____ EXTRACTED INFORMATION
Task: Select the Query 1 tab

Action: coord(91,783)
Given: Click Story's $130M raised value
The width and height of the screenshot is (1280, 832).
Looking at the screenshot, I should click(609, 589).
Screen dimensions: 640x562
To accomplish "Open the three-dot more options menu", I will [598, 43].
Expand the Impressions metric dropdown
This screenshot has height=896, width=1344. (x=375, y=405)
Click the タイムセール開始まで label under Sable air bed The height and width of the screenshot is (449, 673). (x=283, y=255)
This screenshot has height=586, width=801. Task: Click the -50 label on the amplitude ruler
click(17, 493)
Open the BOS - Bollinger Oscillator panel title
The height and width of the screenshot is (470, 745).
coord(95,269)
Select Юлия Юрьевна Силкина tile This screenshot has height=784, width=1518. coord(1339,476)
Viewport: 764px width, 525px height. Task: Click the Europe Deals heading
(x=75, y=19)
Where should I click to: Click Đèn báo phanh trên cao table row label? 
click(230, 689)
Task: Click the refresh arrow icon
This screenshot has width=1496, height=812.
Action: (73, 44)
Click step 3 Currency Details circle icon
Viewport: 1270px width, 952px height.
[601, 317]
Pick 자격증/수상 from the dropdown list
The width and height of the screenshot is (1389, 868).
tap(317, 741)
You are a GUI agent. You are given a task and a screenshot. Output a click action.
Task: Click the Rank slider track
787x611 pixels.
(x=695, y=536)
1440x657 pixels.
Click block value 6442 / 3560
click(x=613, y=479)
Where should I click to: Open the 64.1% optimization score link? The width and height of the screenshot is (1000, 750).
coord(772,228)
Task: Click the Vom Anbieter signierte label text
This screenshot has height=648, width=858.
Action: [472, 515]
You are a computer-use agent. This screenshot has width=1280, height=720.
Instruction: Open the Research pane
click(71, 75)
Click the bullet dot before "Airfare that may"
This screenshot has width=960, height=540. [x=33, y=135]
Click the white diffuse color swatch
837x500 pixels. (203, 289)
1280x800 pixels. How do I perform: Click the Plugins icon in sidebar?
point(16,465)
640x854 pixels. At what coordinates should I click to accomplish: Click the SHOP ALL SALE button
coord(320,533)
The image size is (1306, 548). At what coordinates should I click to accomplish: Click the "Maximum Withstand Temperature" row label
________
▸ YOUR OBJECTIVE
Copy out every line of the items above word for word, keeping their original order.

▸ RESPONSE TO THIS EXERCISE
Task: Select the Query 1 tab

Action: coord(91,783)
Given: Click Story's $130M raised value
The width and height of the screenshot is (1280, 832).
Looking at the screenshot, I should click(609, 589).
Screen dimensions: 640x562
To accomplish "Open the three-dot more options menu", I will [598, 43].
Expand the Impressions metric dropdown
This screenshot has height=896, width=1344. (x=375, y=405)
Click the タイムセール開始まで label under Sable air bed The height and width of the screenshot is (449, 673). (x=283, y=255)
This screenshot has height=586, width=801. Task: Click the -50 label on the amplitude ruler
click(17, 493)
Open the BOS - Bollinger Oscillator panel title
The height and width of the screenshot is (470, 745).
coord(95,269)
Select Юлия Юрьевна Силкина tile This screenshot has height=784, width=1518. coord(1339,476)
Viewport: 764px width, 525px height. Task: Click the Europe Deals heading
(x=75, y=19)
Where should I click to: Click Đèn báo phanh trên cao table row label? 
click(230, 689)
Task: Click the refresh arrow icon
This screenshot has width=1496, height=812.
Action: (73, 44)
Click step 3 Currency Details circle icon
Viewport: 1270px width, 952px height.
[601, 317]
Pick 자격증/수상 from the dropdown list
The width and height of the screenshot is (1389, 868).
tap(317, 741)
You are a GUI agent. You are given a task and a screenshot. Output a click action.
Task: Click the Rank slider track
787x611 pixels.
(x=695, y=536)
1440x657 pixels.
Click block value 6442 / 3560
click(x=613, y=479)
Where should I click to: Open the 64.1% optimization score link? The width and height of the screenshot is (1000, 750).
coord(772,228)
Task: Click the Vom Anbieter signierte label text
This screenshot has height=648, width=858.
Action: [472, 515]
You are a computer-use agent. This screenshot has width=1280, height=720.
Instruction: Open the Research pane
click(71, 75)
Click the bullet dot before "Airfare that may"
This screenshot has width=960, height=540. [x=33, y=135]
Click the white diffuse color swatch
837x500 pixels. (203, 289)
1280x800 pixels. How do I perform: Click the Plugins icon in sidebar?
point(16,465)
640x854 pixels. At what coordinates should I click to accomplish: Click the SHOP ALL SALE button
coord(320,533)
The image size is (1306, 548). At what coordinates should I click to accomplish: Click the "Maximum Withstand Temperature" row label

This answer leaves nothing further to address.